[Extracted records]
Segment Open
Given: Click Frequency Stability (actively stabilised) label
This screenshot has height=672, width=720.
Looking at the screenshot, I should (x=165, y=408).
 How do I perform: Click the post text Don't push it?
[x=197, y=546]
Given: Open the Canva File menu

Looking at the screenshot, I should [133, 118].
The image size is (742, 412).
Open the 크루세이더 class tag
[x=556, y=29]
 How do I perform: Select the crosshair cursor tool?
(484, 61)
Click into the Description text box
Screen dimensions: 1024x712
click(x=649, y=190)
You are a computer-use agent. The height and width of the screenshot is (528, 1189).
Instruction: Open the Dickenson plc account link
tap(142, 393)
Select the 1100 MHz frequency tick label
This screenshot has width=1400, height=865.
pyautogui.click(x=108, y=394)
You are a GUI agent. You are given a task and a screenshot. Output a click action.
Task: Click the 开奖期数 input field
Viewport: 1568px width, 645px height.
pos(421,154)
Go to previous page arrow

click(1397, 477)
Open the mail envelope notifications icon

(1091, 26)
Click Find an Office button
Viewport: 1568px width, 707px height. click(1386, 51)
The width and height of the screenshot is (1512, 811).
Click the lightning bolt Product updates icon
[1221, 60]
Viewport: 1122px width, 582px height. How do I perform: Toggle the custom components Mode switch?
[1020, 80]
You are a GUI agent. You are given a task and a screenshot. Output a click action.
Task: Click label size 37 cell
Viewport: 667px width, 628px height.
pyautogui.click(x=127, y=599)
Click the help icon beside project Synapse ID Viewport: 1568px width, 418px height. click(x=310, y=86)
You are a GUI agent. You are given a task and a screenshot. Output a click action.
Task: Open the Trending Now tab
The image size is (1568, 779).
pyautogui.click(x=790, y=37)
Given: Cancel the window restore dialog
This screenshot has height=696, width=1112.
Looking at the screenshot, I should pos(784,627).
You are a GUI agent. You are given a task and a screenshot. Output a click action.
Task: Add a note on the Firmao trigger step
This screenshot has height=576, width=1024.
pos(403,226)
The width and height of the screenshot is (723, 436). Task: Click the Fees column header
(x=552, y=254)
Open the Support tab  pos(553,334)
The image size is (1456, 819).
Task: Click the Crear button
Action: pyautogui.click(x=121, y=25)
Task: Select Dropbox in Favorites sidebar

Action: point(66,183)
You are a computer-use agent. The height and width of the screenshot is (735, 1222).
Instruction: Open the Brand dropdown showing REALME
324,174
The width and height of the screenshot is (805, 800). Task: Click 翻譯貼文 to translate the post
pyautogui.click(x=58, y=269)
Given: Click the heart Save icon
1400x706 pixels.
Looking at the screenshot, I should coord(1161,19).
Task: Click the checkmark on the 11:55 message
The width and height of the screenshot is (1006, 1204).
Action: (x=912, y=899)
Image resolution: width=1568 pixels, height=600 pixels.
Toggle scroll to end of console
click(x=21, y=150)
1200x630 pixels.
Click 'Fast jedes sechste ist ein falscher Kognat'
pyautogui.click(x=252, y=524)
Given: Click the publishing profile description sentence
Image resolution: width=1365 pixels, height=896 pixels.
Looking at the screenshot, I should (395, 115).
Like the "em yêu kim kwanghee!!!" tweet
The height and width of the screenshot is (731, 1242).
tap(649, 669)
Segment Closed
Problem to solve:
Among the entries above, the lines between the ones containing "Click the help" and "Task: Add a note on the Firmao trigger step", inclusive, are to be transcribed exactly. No other line is to be given.

Output:
Click the help icon beside project Synapse ID Viewport: 1568px width, 418px height. click(x=310, y=86)
You are a GUI agent. You are given a task and a screenshot. Output a click action.
Task: Open the Trending Now tab
The image size is (1568, 779).
pyautogui.click(x=790, y=37)
Given: Cancel the window restore dialog
This screenshot has height=696, width=1112.
Looking at the screenshot, I should pos(784,627).
You are a GUI agent. You are given a task and a screenshot. Output a click action.
Task: Add a note on the Firmao trigger step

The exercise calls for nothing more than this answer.